Surveying the scene on Thursday, Craig compared the Greek terrain to the Rhondda valley and said: “It’s like being in Cardiff and looking towards the Rhondda Valley and everything is black.”
He added: “Because we haven’t got fire engines, we’re not at the forefront with the 30 metre flames. But our job is just as important. We’re making sure there’s no more ignitions because that really does tie up resources. Mopping up is essential on these mountain fires.
“So it’s worthwhile, the work we’re doing.”
‘Mopping up’ on the fire-ravaged mountainside
(Image: Craig Hope)
Using Welsh fire fighting skills in Greece
(Image: Craig Hope)
A helicopter dropping water over a fire in Galatsonas village on Evia island on Wednesday
The skills they’ve brought to their Greek colleagues were learned straight out of the Welsh mountains, said Craig, where hundreds of wildfires every year have meant Wales is at the forefront of fire fighting techniques. This year, the Welsh service recorded more than 80 suspected deliberate fires over the course of a single weekend in April.
Whether wildfires are caused by arson or natural causes, the principles in tackling them remain the same he said.
“South Wales is always hit by lots and lots of wildfires, every year, and about 14 years ago there was a project where we decided that we needed to move on,” Craig explained. Part of their new “toolbox of skills” is the use of tactical burning or “using fire to fight fire”.
“The Greeks are really experienced in fighting wildfires; they have really good equipment and really good fire engines and lots of aircraft,” he continued.
“But one thing they don’t use is tactical fire. We’re in the forests, working here in Greece, whereas in south Wales, we would have burnt out the vegetation already. We are always discussing and talking and learning from each other. And this might be something they take forward in the future.”
The Greek terrain is just like the Welsh valleys, said Craig Hope
(Image: Craig Hope)
The burned-out mountainside
(Image: Craig Hope)
Fires in Evia destroyed forests and turned the sky orange
(Image: Getty Images)
The causes of the Greek fires are as yet undetermined. Greece has been baked by its worst heat wave in three decades, which sent temperatures up to 45 degrees and turned its prized pine forests into bone-dry tinderboxes. Several people have been arrested for alleged arson and Greece’s top prosecutor has ordered an investigation into whether the high number of fires could be linked to criminal activity.
“It’s going to take a lot of work to put it out completely,” said Craig. “But I think it’s under control now. We just got to keep on top of it now.
“It was 40 degrees on Monday and Tuesday and it was really hot right up on the mountains in the forestry. We’re not so high today, but it’s still very hot and it’s also very windy which obviously spreads the fire quickly.”
Craig is more than qualified to offer advice to the Greek authorities, with 28 years of experience in the fire service and the UK wildfire practical advisor and part of the advanced fire analyst network for Europe.
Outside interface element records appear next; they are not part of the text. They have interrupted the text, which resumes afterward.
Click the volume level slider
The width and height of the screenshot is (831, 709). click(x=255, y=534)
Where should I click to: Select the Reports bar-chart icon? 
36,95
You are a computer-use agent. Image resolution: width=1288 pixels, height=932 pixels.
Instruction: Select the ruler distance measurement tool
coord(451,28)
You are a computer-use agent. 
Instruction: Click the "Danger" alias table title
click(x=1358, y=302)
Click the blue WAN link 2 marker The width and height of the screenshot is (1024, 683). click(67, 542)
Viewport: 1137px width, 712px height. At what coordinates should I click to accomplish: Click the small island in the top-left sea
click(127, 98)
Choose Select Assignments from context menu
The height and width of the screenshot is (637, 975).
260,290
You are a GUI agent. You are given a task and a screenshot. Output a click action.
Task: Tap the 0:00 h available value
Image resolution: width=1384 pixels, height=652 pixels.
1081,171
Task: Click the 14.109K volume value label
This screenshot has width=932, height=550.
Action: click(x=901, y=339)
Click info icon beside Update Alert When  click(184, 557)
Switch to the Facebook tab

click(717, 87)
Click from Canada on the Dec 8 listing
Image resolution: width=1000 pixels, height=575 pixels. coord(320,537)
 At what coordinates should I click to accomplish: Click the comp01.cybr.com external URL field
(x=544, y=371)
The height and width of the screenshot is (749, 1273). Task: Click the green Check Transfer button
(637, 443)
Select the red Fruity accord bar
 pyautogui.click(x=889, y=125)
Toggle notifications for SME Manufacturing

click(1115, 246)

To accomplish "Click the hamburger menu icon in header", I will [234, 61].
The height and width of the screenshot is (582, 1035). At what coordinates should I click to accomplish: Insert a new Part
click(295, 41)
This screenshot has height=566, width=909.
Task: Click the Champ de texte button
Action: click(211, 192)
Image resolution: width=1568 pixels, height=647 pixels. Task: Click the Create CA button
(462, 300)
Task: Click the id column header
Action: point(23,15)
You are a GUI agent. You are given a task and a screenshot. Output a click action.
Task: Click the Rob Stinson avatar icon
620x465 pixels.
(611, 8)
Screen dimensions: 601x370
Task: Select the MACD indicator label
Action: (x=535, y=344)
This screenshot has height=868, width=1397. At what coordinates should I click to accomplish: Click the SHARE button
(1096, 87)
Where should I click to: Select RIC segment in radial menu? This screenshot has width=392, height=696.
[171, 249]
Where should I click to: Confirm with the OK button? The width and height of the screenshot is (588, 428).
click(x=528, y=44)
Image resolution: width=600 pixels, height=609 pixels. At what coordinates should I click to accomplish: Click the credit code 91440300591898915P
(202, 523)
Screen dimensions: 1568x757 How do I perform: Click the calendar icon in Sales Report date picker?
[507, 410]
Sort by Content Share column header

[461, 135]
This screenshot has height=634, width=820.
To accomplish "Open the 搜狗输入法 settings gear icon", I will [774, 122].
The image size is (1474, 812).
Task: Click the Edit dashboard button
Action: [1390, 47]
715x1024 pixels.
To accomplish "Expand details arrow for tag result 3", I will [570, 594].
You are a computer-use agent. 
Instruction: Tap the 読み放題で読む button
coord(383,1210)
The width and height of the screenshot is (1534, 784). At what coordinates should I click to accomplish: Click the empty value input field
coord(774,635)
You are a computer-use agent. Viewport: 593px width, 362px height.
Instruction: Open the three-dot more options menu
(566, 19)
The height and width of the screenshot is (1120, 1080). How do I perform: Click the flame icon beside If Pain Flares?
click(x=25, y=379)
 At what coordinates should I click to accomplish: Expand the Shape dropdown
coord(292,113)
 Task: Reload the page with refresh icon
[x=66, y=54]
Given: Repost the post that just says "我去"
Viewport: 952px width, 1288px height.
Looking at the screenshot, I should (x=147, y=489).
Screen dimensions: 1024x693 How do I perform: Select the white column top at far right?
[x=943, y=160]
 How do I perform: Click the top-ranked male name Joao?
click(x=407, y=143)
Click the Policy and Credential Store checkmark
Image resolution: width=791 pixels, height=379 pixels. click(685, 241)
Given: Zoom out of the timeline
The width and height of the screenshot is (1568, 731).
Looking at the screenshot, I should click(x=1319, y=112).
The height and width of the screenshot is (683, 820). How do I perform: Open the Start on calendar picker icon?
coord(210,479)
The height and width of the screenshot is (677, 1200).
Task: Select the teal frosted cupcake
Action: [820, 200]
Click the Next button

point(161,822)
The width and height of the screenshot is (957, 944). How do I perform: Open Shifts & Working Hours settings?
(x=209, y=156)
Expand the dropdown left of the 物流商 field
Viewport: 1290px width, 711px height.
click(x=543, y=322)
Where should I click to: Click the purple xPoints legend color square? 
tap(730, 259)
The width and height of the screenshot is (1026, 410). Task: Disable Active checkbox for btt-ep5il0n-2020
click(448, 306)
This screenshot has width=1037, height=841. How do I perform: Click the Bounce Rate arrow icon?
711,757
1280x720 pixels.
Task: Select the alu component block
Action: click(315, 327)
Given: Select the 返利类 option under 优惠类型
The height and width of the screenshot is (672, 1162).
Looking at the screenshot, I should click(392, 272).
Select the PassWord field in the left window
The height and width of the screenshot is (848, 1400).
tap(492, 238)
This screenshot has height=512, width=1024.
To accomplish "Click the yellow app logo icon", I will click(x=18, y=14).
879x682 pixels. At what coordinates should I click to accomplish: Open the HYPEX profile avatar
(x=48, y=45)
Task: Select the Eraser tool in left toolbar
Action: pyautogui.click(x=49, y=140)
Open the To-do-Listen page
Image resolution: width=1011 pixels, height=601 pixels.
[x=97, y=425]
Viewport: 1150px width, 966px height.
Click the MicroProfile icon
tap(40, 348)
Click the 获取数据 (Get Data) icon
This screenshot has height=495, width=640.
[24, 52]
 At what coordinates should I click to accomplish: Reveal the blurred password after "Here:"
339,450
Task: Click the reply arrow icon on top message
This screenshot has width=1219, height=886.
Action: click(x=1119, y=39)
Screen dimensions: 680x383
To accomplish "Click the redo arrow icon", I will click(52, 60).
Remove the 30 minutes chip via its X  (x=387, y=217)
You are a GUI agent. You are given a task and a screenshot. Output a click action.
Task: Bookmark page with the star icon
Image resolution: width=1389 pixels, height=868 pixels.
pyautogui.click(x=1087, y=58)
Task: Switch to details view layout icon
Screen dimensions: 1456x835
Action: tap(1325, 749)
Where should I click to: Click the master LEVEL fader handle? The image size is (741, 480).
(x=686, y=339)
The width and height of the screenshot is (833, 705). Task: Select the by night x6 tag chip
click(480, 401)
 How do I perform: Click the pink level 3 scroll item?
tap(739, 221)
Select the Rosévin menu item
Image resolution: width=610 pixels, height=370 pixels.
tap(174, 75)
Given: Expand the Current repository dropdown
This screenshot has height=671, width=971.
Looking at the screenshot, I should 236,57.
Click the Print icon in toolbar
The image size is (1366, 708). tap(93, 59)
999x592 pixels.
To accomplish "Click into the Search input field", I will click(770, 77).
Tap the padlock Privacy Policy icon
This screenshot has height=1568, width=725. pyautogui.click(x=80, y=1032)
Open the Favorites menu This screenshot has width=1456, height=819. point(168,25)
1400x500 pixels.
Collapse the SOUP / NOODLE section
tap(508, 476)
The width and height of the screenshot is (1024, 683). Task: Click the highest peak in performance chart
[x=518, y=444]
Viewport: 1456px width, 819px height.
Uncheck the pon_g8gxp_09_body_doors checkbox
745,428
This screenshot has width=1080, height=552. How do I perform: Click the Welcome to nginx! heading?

But it’s also a position he didn’t want to be in: “I get enough exposure to fire in South Wales and across the UK, but things are going to get worse,” he said. “And we need to learn to live with fire. We need to understand that not all fire is bad and we need fire on the landscape. It’s just what type of fire. The risk is going to get worse if climate change predictions are right, even in the south Wales valleys, we need to be ready for that.”
The four firefighters from South Wales Fire and Rescue Service teamed up with crews from all over the UK as part of the National Fire Chief Council’s National Resilience Team.
The normal international deployment time is about 10 days long, according to Craig, but there is uncertainty around exactly how long they will be out there.